The bipartisan measure, hashed out by a coalition of centrist senators over weeks of meetings, and introduced Wednesday night by Sens. Mike Rounds (R., S.D.) and Angus King (I., Maine), would have provided a 10-to-12 year path to citizenship for 1.8 million Dreamers, according to their estimates. Critics have said the pool would be larger.

The bill’s sponsors sought to bar Dreamers from sponsoring their parents from citizenship. A Homeland Security Department official said the provision that would have blocked Dreamers from sponsoring a parent who “knowingly assisted” his or her child in entering the U.S. illegally would have been impossible to administer.

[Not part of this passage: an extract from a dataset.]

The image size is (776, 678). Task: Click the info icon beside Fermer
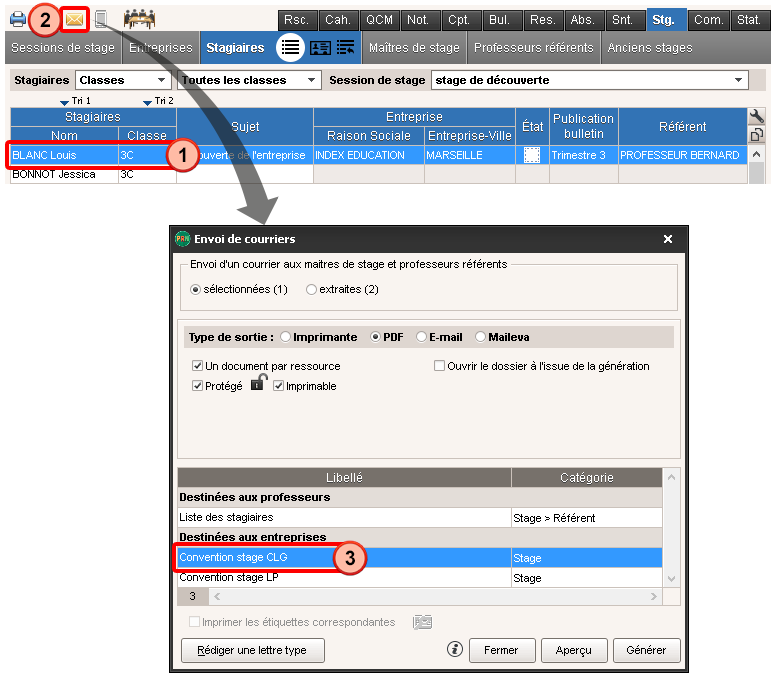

The bipartisan bill wouldn’t have significantly cut legal immigration, aside from a provision that would block legal permanent residents from petitioning the government for visas for unmarried adult children until the residents themselves become citizens. That affects a population of about 26,000 people each year, lawmakers said.

Senators said Wednesday that their proposal would preserve the diversity visa lottery program. It garnered 54 votes, including eight Republicans, with 45 opposed, but was short of the 60 votes needed to proceed. Three Democrats opposed it.

Mr. Trump had sought more dramatic cuts to legal immigration by restricting the ability of American citizens and permanent residents to sponsor relatives for green cards. His proposal would have reduced legal immigration by a third, according to nonpartisan estimates, and faced resistance from both Democrats and Republicans.

A bill reflecting his requests failed Thursday, with 39 votes in favor, and 60 against, including 14 Republicans.

The administration said Thursday that the bipartisan measure fell short of what Mr. Trump had spelled out and that he would likely veto it if it passed.

“Voting for this amendment would be a vote AGAINST law enforcement, and a vote FOR open borders,” tweeted Mr. Trump, just ahead of the vote.

Democrats and some of the Republicans involved in crafting the bipartisan proposal said Mr. Trump’s opposition helped sink it Thursday.

“All these veto threats and bombastic rhetoric coming out of the White House against 18 or 20 senators that are trying to solve the problem is not helpful,” said Sen. Lindsey Graham (R., S.C.), who supported the bipartisan bill.

“If the president had simply stayed on the side, I think this easily would have got 60 votes,” said Sen. Chris Coons (D., Del.), who also backed the bipartisan measure.

The White House late Thursday blamed Democrats for the stalemate and the failure of the Trump plan.

“Today, the Schumer Democrats in the Senate demonstrated again that they are not serious about DACA, they are not serious about immigration reform, and they are not serious about homeland security,” White House press secretary Sarah Sanders said in a statement.

Lawmakers in both chambers left Washington Thursday evening for a week of recess aligned with the President’s Day holiday. House GOP leaders have been talking with Republicans about bringing up a more conservative immigration bill from House Judiciary Committee Chairman Bob Goodlatte (R., Va.), but it faces opposition from more centrist Republicans. Both the House and Senate would need to pass a bill to get it to President Trump’s desk.

Dejected by the fruitless week, some frustrated senators said the immigration votes showed the limits of the chamber’s ability to work in a bipartisan fashion.

“We worked in a bipartisan way to expand spending by hundreds of billions of dollars,” Mr. Flake said, referring to the recent budget deal. “It seems the only thing we can do on a bipartisan basis is spend more money than we have.”